Interest-Only Mortgage Loans
by Lisa Phillilps
May 2007
An interest-only mortgage loan allows you to pay only the interest on
the mortgage that is stated in the note for a fixed period of time.That
fixed period of time can be 3, 5, 7 or even 10 years.

After the completion of the fixed period of time, the unpaid balance is
fully amortized over the rest of the period by paying the interest and
the principal. You can refinance, pay the balance in a lump sum, or
begin paying off the principal. Whatever way you choose, your
payment will increase.

Interest only loans were once a loan product for more affluent buyers.
Now interest only loans attract more people because they allow
buyers, as well as investors to purchase more expensive homes.

Benefits of Interest-Only Mortgage Loan:

  • An interest-only mortgage allows the borrower to pay the lowest
    possible monthly payment for a fixed term.

  • Short-term borrowers who are not as interested in building
    equity but would prefer to have lower payments.
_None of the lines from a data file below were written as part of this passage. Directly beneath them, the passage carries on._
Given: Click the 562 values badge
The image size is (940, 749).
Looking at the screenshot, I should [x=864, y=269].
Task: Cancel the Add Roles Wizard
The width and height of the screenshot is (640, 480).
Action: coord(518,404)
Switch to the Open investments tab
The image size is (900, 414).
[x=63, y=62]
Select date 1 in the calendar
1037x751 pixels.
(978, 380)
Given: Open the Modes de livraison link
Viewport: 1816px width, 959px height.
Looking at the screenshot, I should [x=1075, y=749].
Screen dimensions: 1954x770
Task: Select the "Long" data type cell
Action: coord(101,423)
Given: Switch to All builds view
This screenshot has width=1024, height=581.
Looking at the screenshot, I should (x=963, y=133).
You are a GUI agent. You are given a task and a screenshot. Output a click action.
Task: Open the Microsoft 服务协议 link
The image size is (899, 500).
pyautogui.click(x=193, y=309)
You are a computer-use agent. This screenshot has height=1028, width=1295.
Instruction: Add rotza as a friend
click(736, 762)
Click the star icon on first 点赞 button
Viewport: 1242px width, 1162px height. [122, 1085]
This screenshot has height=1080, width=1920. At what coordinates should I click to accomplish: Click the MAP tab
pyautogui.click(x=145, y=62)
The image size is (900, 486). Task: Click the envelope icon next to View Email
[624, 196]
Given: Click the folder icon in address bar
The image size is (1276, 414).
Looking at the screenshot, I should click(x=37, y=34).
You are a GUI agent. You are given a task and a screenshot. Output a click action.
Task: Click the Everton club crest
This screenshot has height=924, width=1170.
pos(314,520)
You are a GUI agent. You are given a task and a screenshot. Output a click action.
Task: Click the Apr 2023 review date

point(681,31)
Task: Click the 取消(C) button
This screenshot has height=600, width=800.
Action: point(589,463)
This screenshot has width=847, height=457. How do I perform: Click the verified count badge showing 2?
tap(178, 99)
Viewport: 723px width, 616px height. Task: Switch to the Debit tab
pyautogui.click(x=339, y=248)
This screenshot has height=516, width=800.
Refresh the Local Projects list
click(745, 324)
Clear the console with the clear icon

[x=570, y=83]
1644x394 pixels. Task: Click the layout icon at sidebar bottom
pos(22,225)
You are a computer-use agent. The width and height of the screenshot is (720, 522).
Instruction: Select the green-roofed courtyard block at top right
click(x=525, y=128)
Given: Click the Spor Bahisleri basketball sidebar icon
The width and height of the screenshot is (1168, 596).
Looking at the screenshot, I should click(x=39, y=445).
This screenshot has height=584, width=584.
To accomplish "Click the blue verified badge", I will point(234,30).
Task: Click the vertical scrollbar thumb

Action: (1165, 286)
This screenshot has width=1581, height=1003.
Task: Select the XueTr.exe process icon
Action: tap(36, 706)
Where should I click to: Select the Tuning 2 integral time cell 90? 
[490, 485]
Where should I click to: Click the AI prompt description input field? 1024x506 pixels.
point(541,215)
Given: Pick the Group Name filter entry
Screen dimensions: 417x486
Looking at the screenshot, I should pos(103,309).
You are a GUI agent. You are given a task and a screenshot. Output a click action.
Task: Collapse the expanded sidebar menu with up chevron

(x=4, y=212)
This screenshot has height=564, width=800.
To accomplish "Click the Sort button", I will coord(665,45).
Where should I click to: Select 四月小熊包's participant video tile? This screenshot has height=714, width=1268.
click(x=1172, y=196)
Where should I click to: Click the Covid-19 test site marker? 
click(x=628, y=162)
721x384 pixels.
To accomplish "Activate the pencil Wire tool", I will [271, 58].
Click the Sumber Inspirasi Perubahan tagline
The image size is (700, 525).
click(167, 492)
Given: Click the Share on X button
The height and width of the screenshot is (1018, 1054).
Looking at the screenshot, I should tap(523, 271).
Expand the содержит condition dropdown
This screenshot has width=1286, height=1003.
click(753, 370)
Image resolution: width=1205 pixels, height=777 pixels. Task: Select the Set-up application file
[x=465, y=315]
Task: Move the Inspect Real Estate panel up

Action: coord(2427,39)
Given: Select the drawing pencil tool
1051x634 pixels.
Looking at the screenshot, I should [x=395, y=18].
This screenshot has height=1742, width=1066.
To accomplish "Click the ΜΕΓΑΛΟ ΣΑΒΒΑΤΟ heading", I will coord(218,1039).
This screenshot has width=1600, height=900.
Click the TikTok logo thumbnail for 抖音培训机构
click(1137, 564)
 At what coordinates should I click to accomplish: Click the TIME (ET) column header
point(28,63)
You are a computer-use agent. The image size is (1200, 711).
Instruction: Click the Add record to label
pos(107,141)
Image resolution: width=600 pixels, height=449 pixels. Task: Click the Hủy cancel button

  • Business owners with less stable incomes would benefit from
    interest-only mortgage loans when some months may be lean on
    income. Additionally, those months when you have greater cash
    flow, you can pay on the principal, if desired.

  • Executives who earn a modest salary during the year but whose
    primary income comes from bonuses would benefit from an
    interest only loan.

  • If you are a young professional just starting out and expect to
    earn a higher income in a few years this may be a good option
    for you.

  • Borrowers who believe it would be more beneficial to invest their
    income in the stock market and its returns and not property.

  • Investors who believe the property will appreciate would benefit
    from an interest-only loan as their fixed term monthly payments
    will be lower as the property grows in value.

Risks of Interest-Only Mortgage Loans:

  • The borrower will not have sufficient income to satisfy the
    principal and interest once the interest-only period ends.

  • Nothing is paid toward the principal during the interest-only
    period and you experience payment shock.

  • Payment shock occurs because the overall term of the loan is
    (30) years and for a fixed period mortgage, for instance (5)
    years, you were only paying the interest on the loan. Now, in
    order for the lender to amortize your loan and ensure it is repaid
    in the remaining period (25) years, your payments are
    recalculated on a (25) year repayment schedule using your
    current balance. Your payment is going to increase
    tremendously.

  • Interest rates rise but your home goes down in value, making it
    impossible to refinance.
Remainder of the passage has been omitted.